Interface element records:

◇ ◇ ◇ ◇

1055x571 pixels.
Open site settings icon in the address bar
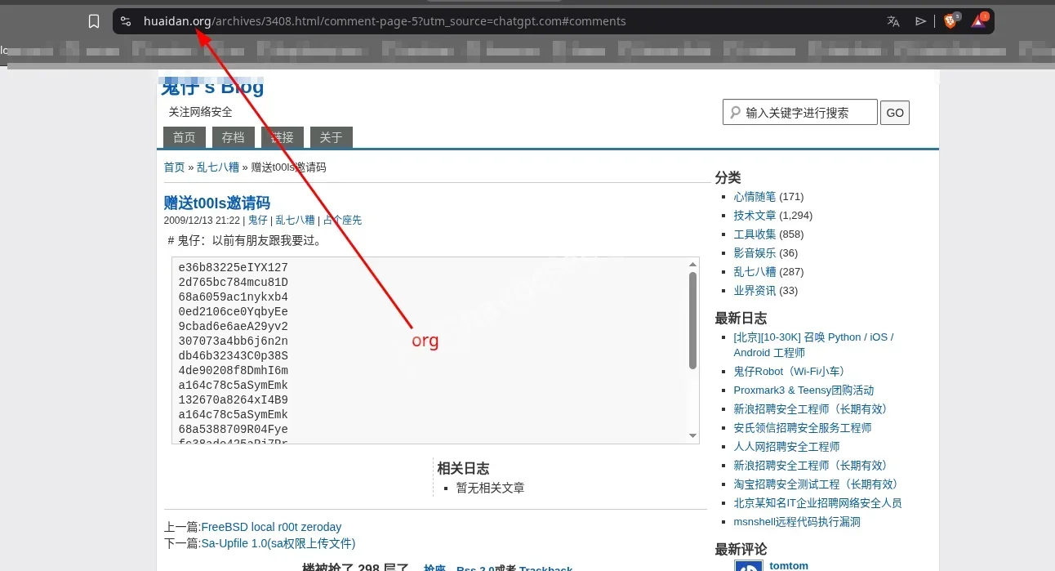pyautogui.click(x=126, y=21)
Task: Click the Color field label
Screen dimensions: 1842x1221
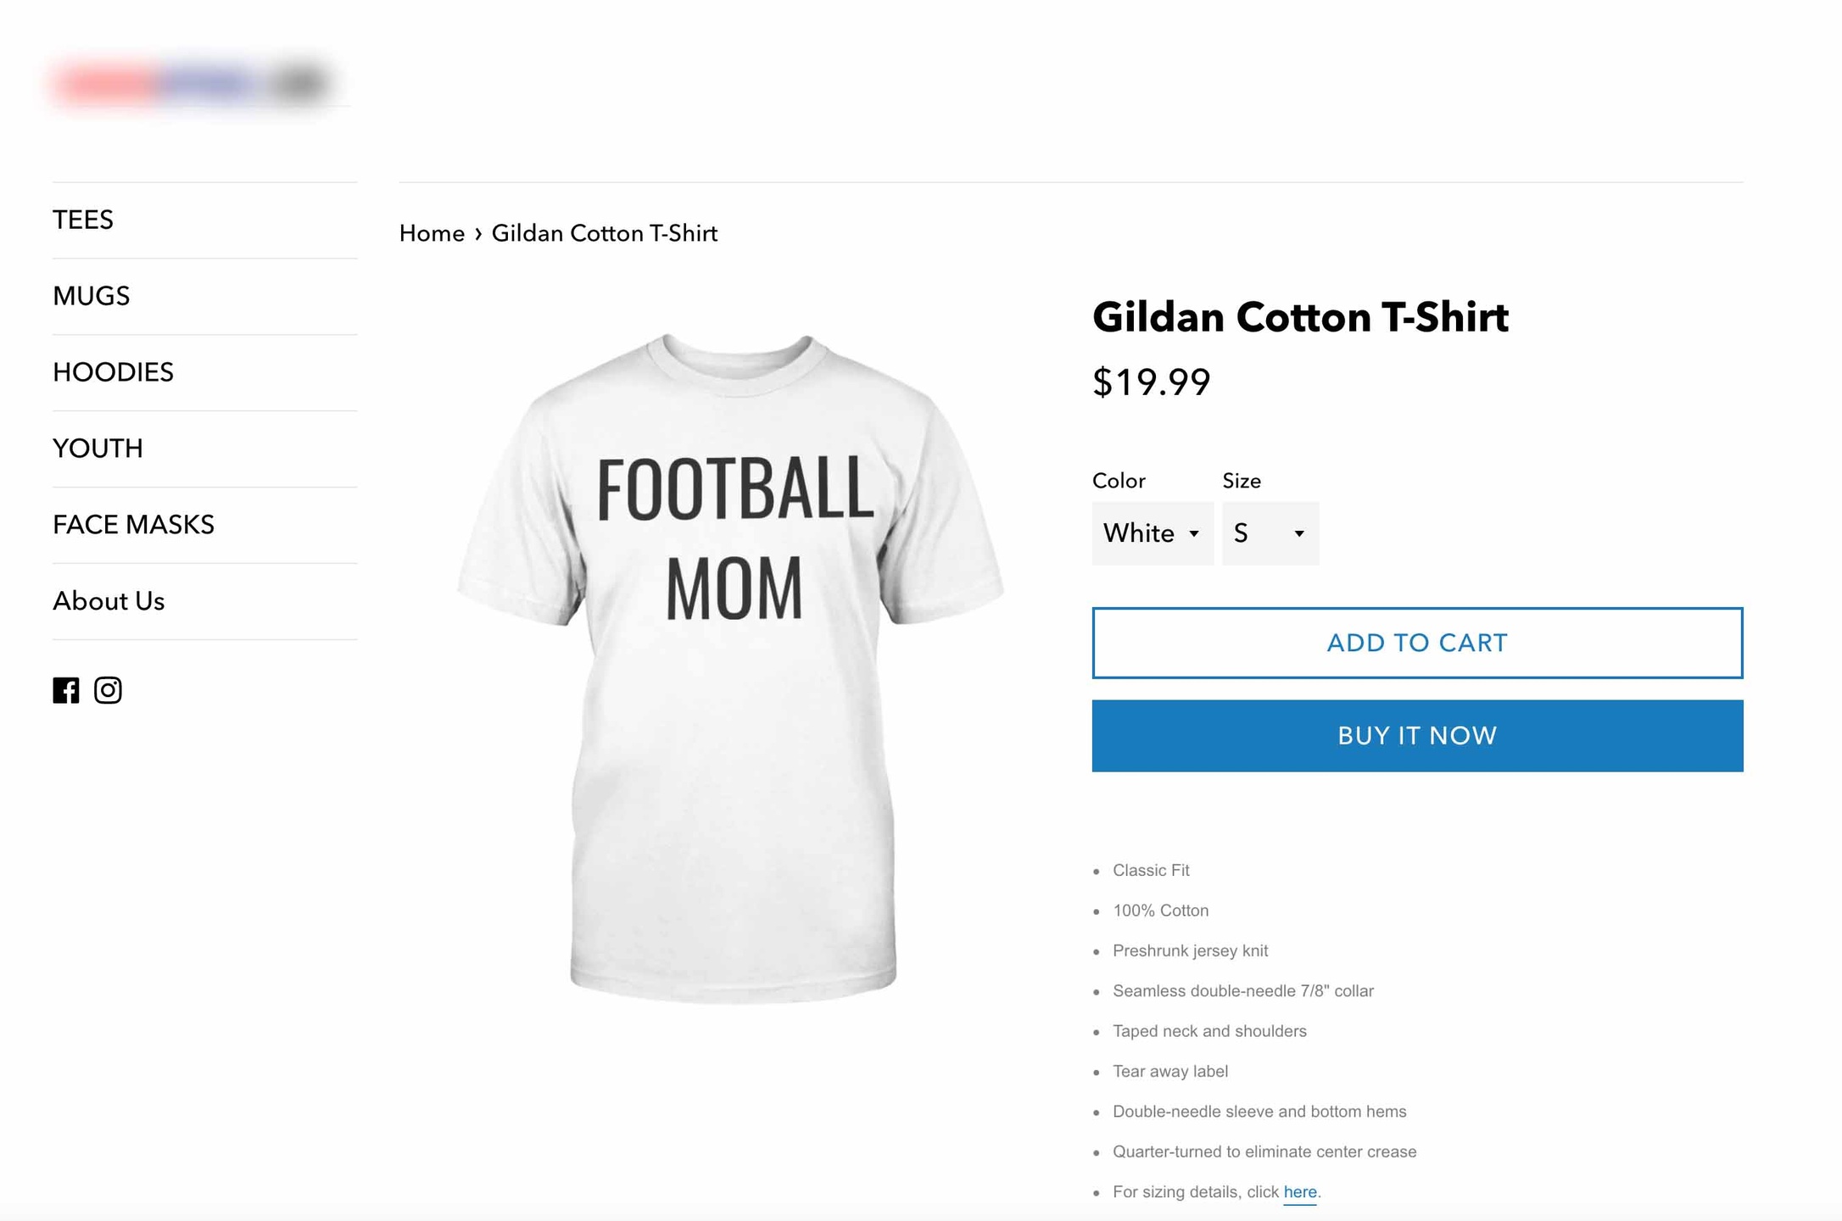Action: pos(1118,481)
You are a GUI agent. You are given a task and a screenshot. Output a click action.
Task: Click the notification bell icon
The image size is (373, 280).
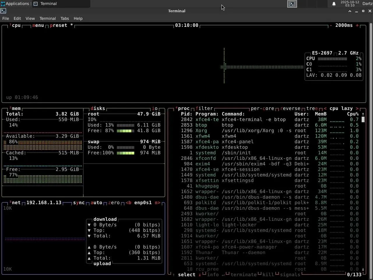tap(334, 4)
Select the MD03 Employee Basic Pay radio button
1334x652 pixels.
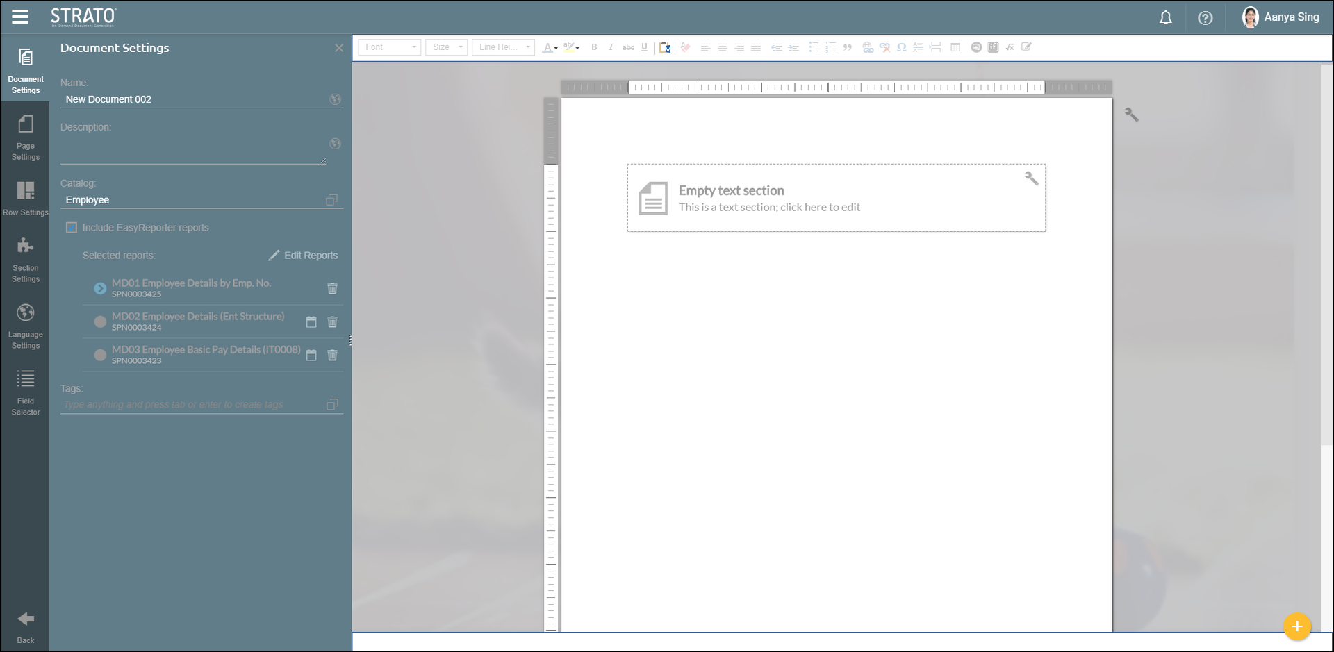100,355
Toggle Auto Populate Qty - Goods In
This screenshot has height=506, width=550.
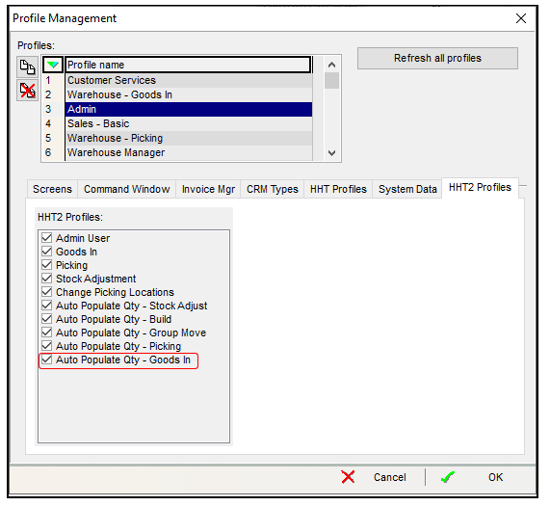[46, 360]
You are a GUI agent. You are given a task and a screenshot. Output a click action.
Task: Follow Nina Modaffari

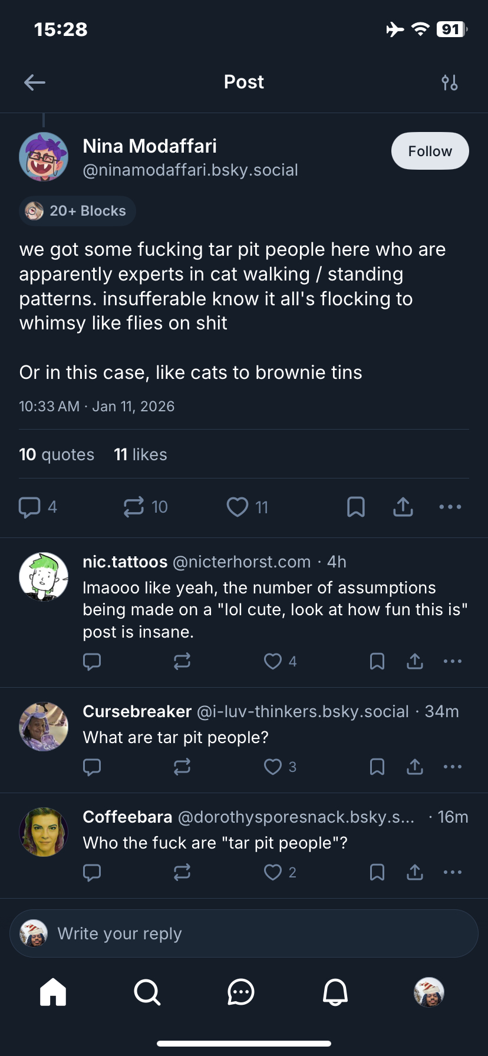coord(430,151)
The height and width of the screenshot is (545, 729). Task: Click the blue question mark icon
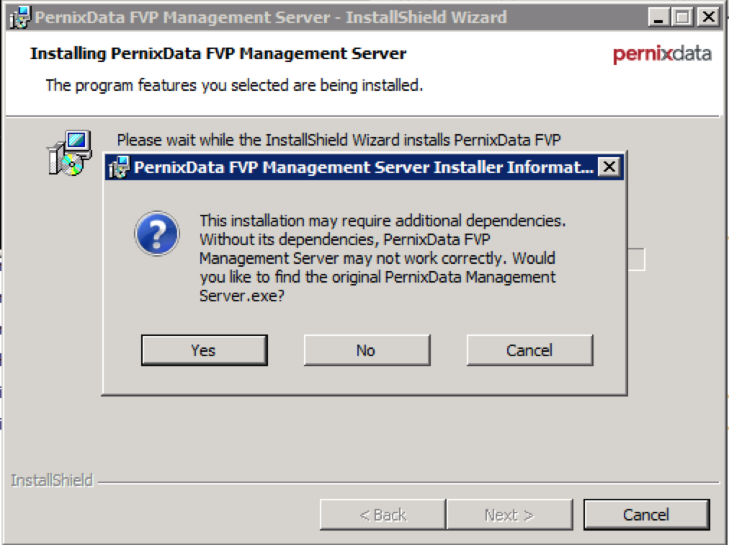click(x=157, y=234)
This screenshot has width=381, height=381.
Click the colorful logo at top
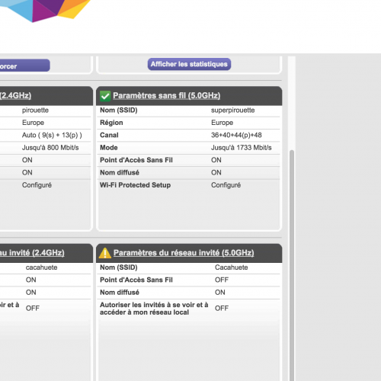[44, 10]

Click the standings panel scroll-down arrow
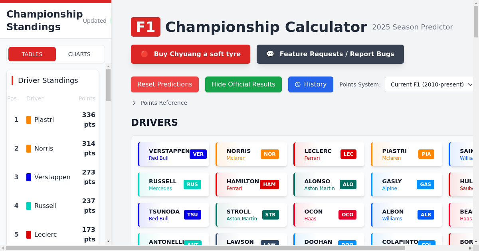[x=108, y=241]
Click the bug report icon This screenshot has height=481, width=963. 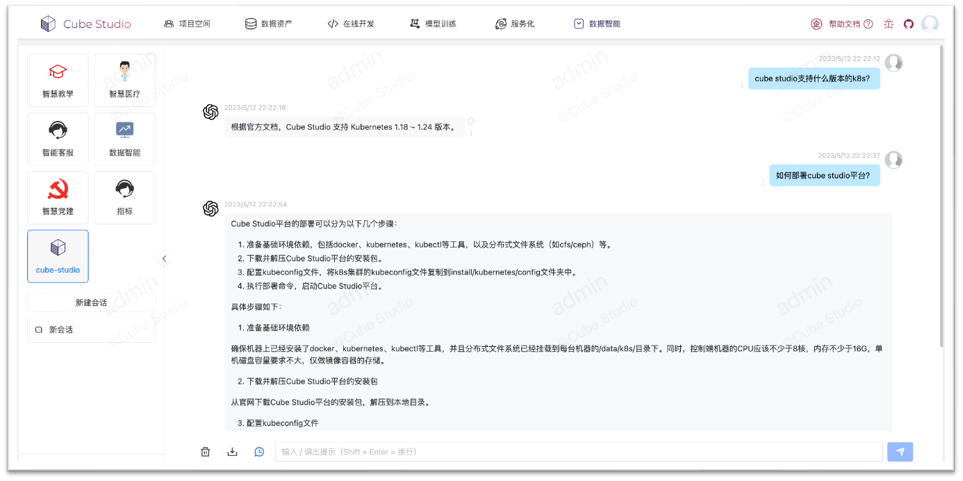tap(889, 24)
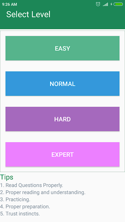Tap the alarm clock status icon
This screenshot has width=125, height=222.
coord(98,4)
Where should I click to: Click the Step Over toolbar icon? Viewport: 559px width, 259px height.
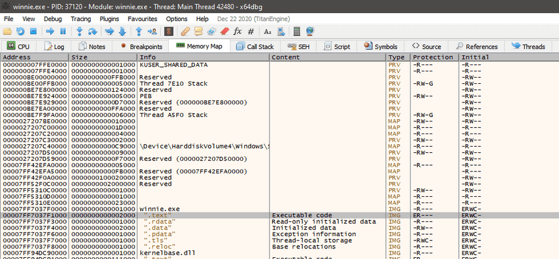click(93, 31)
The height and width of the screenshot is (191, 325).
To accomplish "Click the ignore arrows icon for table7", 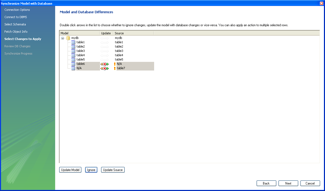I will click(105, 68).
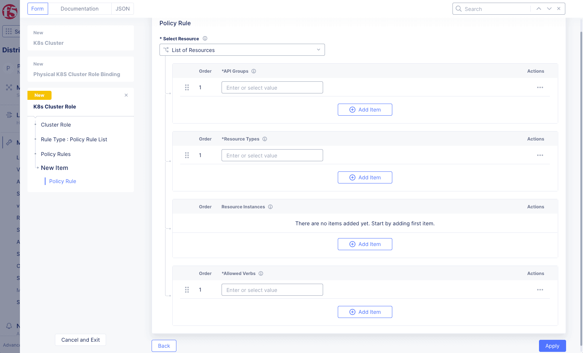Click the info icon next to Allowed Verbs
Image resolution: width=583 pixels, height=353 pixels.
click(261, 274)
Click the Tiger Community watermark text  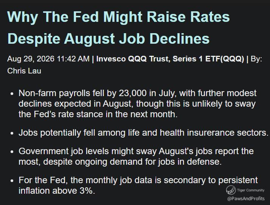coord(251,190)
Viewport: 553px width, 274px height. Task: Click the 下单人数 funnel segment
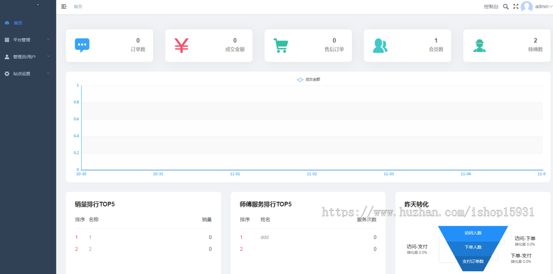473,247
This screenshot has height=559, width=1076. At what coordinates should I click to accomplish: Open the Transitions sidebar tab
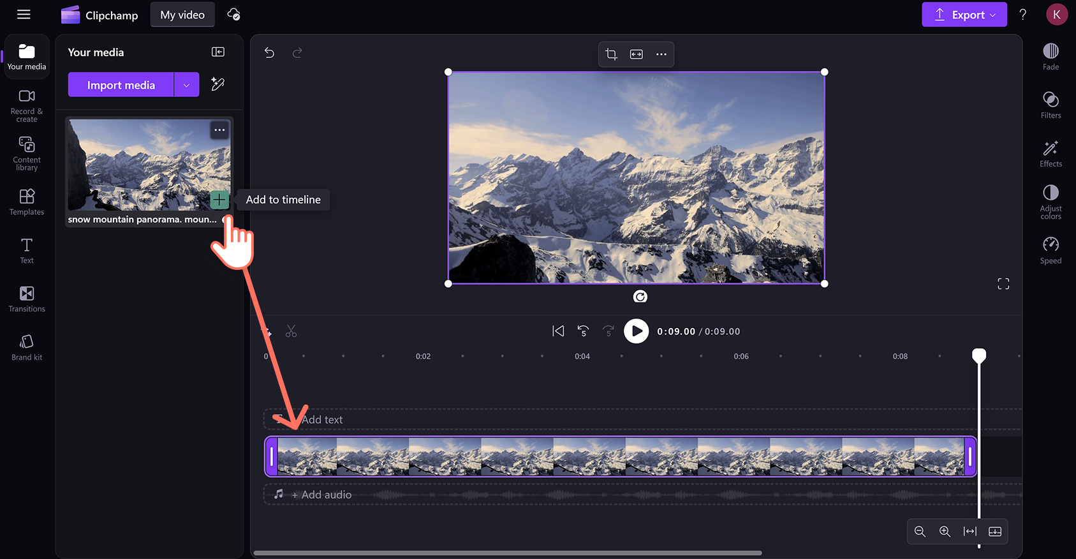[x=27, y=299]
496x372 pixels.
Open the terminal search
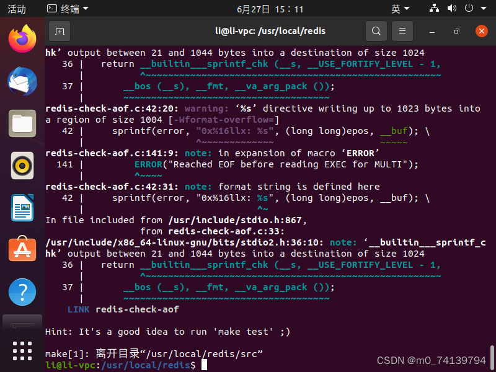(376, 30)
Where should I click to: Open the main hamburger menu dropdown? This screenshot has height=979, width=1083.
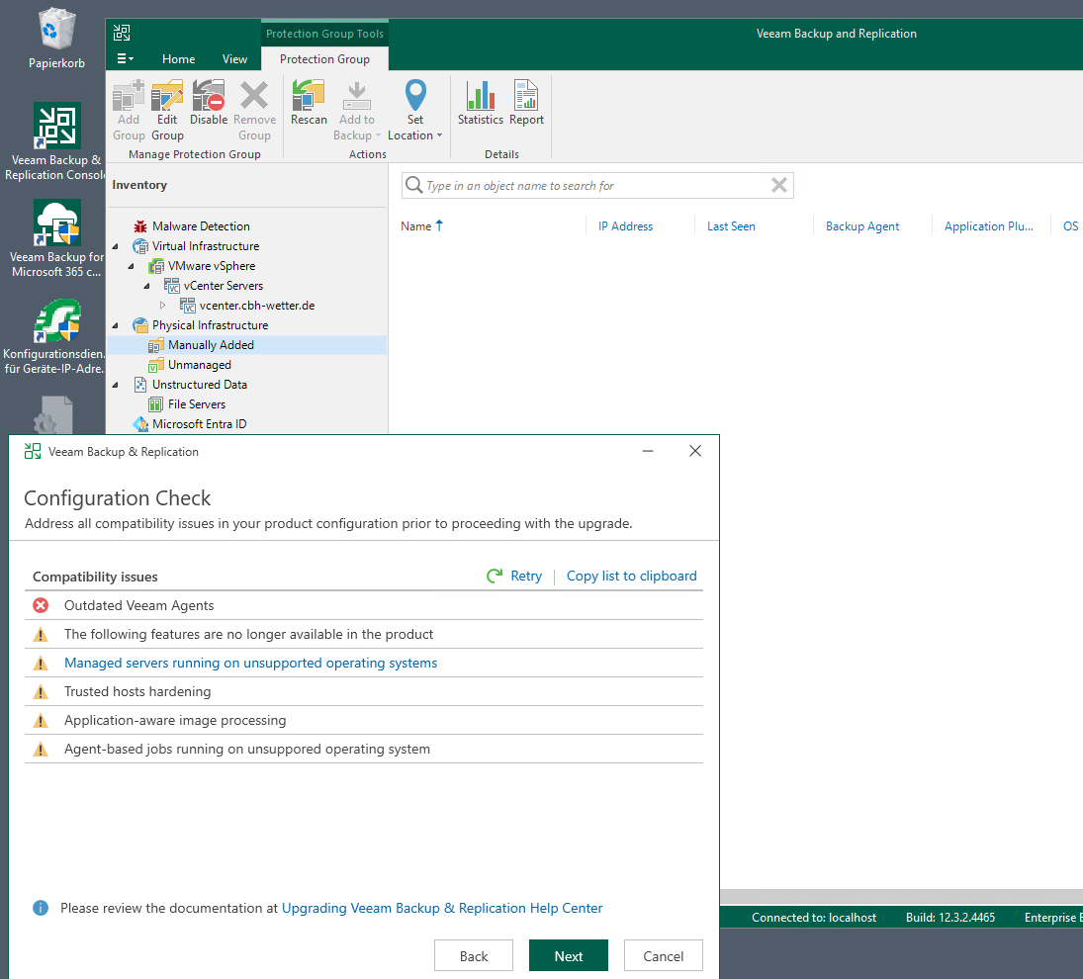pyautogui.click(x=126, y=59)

◇ ◇ ◇ ◇

» Exercise prompt
Format everything from the line containing "Where should I click to: Open" down to the last of the lines above as a numbered list, skipping any blank lines and leaving the pictures out.

» The result
1. Where should I click to: Open the main hamburger menu dropdown? This screenshot has height=979, width=1083.
2. pyautogui.click(x=126, y=59)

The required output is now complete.